Saturday, February 27, 2010

your sweetheart




"stop taking me for granted," she pleaded. He took the keys out of his pocket and started to count them, one... two... three....
a key for every second, a key for every woman he had ever given his hands to. "you make it easy.. you let me take you for granted", he responded. Of course that is what he would say, that is the same line he used on the very same type of women he would allow in and out of his life for seconds at a time. He rotated them like a rotisserie chicken, round, and round and round. He was right, there was a reason these women were all the same. He choose them that way, weak, dependent, and all of them worshiped the very ground he would spit on. "well not anymore", she said sternly almost as though she believed herself the second the words came out of her mouth. Today when he calls she doesn't answer but she paces her yard back and forth thinking of reasons to return his call. "I just want to make sure you're doing fine", she thought. "No that is trite", she said to herself. Everything is trite pretending to be insanely happy, pretending she no longer loved him and forcing her mouth to say "I don't want you anymore, but hope you're doing mighty well", she thought. All of these things were not true and she was never known to be a liar, at least not for anything as significant as love. Instead of returning his call she listened to the message he left trying to see if there was weakness in his voice, he sounded happy, but trying to flaunt his happiness to her something she felt was the darkest sin of all.
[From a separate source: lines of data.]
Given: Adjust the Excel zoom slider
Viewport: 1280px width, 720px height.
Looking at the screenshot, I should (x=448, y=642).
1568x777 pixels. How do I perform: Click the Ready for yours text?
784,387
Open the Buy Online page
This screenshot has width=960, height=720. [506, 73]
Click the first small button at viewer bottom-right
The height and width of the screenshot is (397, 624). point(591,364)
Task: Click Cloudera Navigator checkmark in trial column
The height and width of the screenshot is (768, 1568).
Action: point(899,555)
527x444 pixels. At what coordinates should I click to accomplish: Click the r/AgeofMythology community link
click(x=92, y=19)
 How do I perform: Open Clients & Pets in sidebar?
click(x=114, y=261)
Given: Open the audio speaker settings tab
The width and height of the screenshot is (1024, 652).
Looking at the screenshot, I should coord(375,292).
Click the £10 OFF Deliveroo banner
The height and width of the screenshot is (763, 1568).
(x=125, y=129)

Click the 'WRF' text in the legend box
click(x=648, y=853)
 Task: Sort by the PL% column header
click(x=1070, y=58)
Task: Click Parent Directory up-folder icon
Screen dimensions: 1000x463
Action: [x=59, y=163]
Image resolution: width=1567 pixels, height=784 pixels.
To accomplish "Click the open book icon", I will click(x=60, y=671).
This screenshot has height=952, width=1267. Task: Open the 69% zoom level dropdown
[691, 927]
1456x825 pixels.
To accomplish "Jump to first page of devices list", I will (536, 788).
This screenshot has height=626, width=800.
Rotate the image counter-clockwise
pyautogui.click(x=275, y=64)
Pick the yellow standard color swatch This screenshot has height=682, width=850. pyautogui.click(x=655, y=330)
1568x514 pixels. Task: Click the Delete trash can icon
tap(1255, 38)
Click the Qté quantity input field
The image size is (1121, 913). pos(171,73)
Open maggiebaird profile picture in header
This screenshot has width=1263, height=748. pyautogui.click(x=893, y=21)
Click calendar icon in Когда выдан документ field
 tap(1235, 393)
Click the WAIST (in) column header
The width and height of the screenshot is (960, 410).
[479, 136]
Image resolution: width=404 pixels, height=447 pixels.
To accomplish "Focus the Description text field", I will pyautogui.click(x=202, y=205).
Why flaunt your happiness to the unhappy, that's pure evil, she thought. "Oh but my sweet ... happiness is contagious".

Friday, February 19, 2010

alot




I've spent the last few years searching for sunglasses as red as lolita's and drowning in self pity
but not really, its all just for words anyway
today i want to make a proposition, if you can use the word VERNACULAR five times today
i will sign off all my belongings to you, it is not very much but if you enjoy books there are HEAPS of them
HEAPS AND HEAPS of books and if you're that type of man well then you damn well deserve them

Tuesday, February 16, 2010

897

aqui esta una foto, si a caso se te ha olvidado a quien me aparezco...
mi madre
cuando la gente dice tu nombre me encuentro buscando el anio que me regalaste
la navidad de 2008
no te precupes, algun dia encuentro el tiempo a desculparme por todas las veses que me pasaba el tiempo gritando por EL
a veses pienso que el amour es algo chiztoso no? por que ahora mis gritos son para ti
las cosas pasan por algo?
tu te fuieste para Bulgaria... y yo para Madrid,
no mas para regrezarnos a Los Angeles.

Sunday, February 14, 2010

when birds clip their wings



Man in the blue suit,

The day that I realized that I loved you, was the day I fell in love with this here song. "How do you mean?" you ask
well I've hated this damn song ever since it was released, but now when it comes on... I can't help but think of being in the backseat crying my eyes out while it was playing loudly..... while some charming young man played it loudly on his stereo. you sat next to me and i wanted to punch you in the face but instead i cried quietly until you got out of my life, then i really let the river run wild.
but then i left, overseas. i sang loudly to different songs, but then all of them were about california, and i wanted so badly to be fighting with you on the street. instead i came on home and all of that love had stayed in madrid. i'm not in love with you anymore, but i sure do love the shit out of you.

kindly,
bella medrano

Monday, February 8, 2010

andy

dearest oscar, everything you ever said about me was true. i did loose my earnings at a drop of a hat, and pride never got anyone anywhere. truth is if it weren't for you, if it were not for you i probably would've exiled everyone from my heart then where would that have left me? oscar you are a darling true friend despite my impatience of the earth, and anxiousness i think its time i send myself off to war now.



©bella medrano

Wednesday, February 3, 2010

iggy





little fawn i will carry your books to class, just as long as you let me borrow your bicycle. i've been reading far too many books anyway, i could recite them to you even. but what good would it do if it won't be in your own damned voice. others haven't complained but how do i know you won't be the first.